*** Begin section ***
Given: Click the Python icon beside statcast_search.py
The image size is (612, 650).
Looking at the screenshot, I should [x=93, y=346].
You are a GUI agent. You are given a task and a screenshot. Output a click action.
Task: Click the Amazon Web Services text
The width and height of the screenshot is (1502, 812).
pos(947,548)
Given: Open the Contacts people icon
*** End section ***
*** Begin section ***
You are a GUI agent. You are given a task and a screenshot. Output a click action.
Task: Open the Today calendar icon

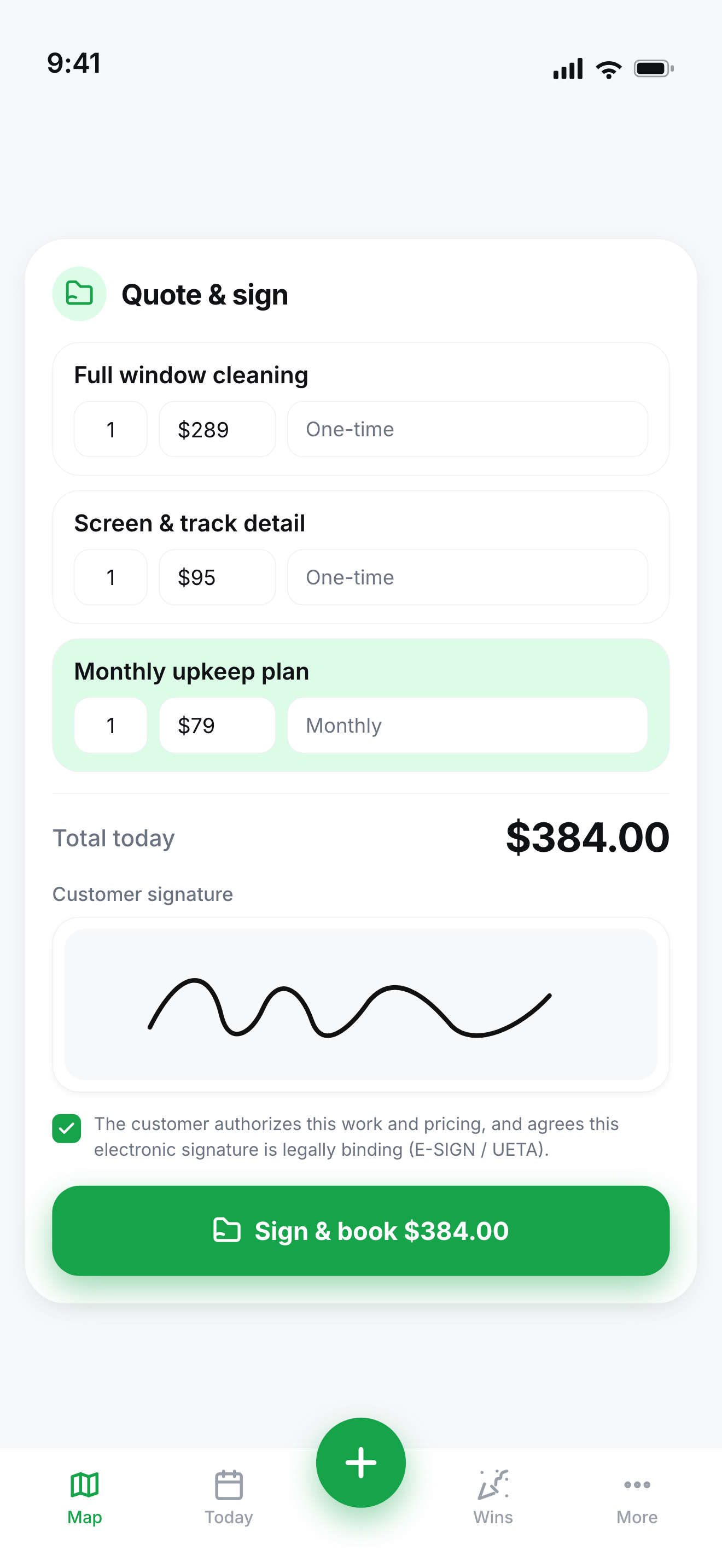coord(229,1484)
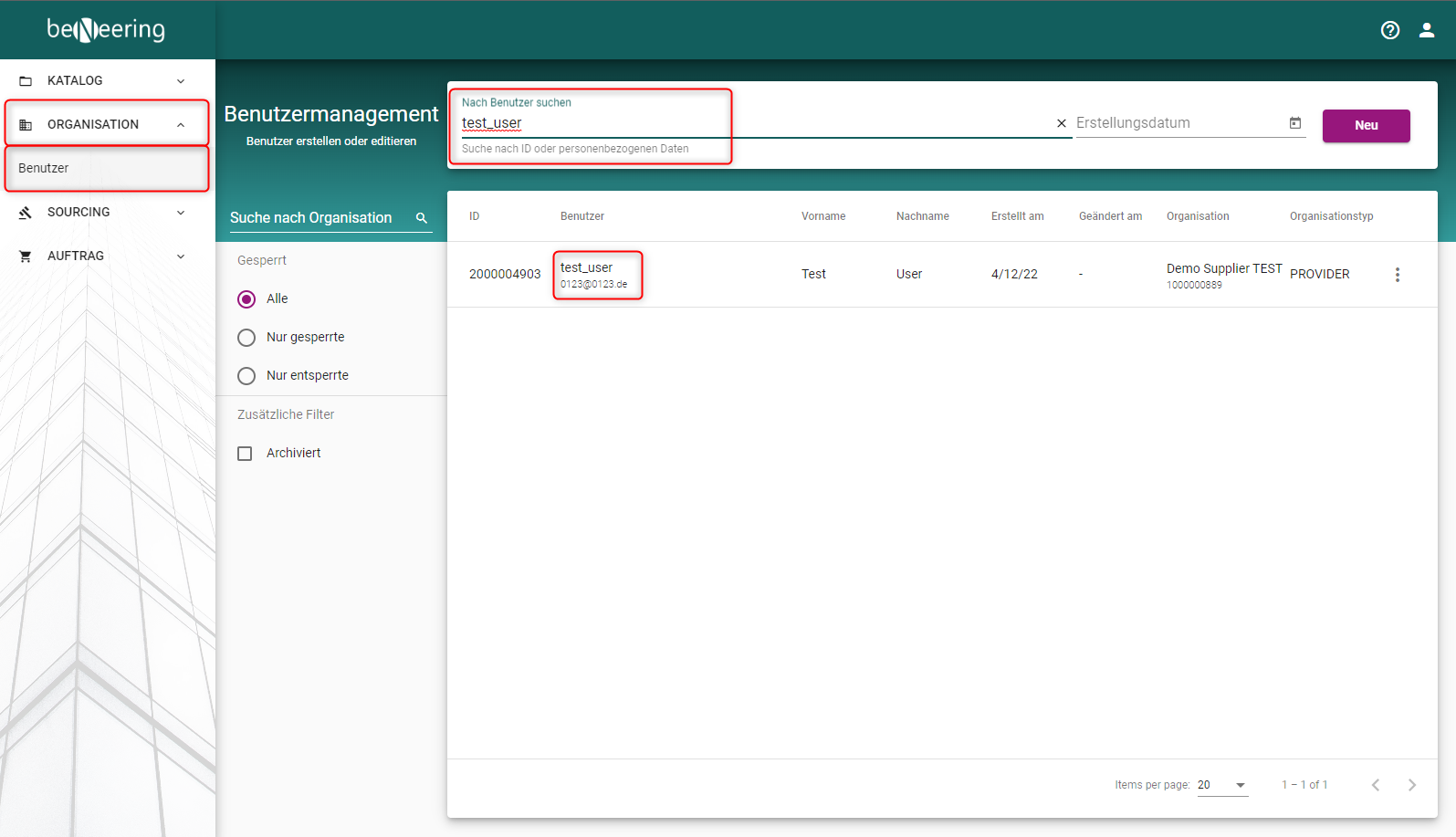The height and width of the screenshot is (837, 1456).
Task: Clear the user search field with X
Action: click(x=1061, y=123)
*** End section ***
*** Begin section ***
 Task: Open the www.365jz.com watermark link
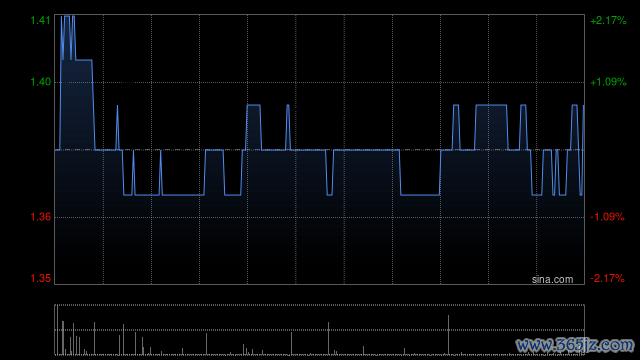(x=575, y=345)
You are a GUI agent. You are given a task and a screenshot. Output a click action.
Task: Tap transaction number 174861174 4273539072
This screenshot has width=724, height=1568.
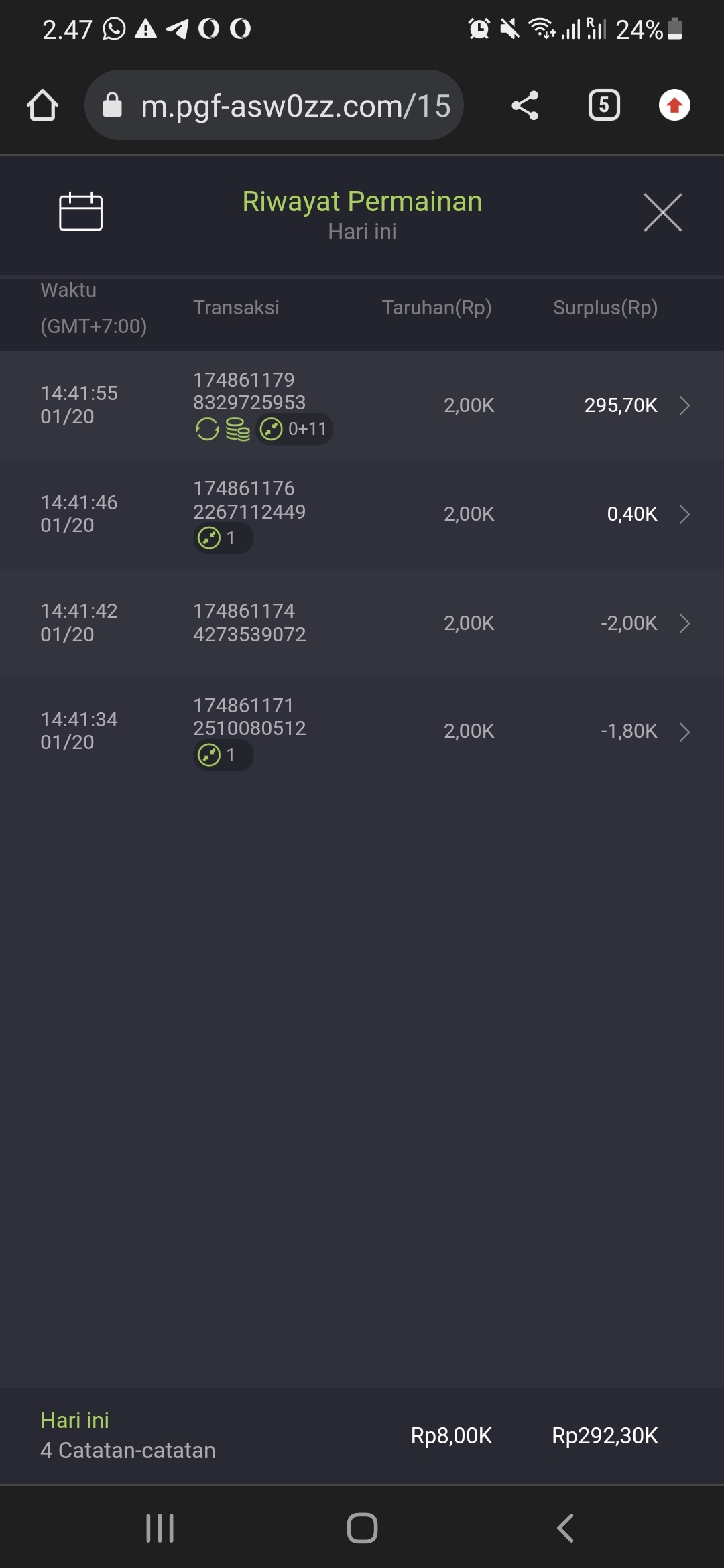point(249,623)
*** End section ***
» **ACTIVITY**:
Looking at the data above, return every line from the one with "The image size is (612, 650)." down to the one with "Given: Open the Contacts people icon", exactly and inclusively.

» **EXERCISE RESPONSE**:
The image size is (612, 650).
Looking at the screenshot, I should [x=93, y=346].
You are a GUI agent. You are given a task and a screenshot. Output a click action.
Task: Click the Amazon Web Services text
The width and height of the screenshot is (1502, 812).
pos(947,548)
Given: Open the Contacts people icon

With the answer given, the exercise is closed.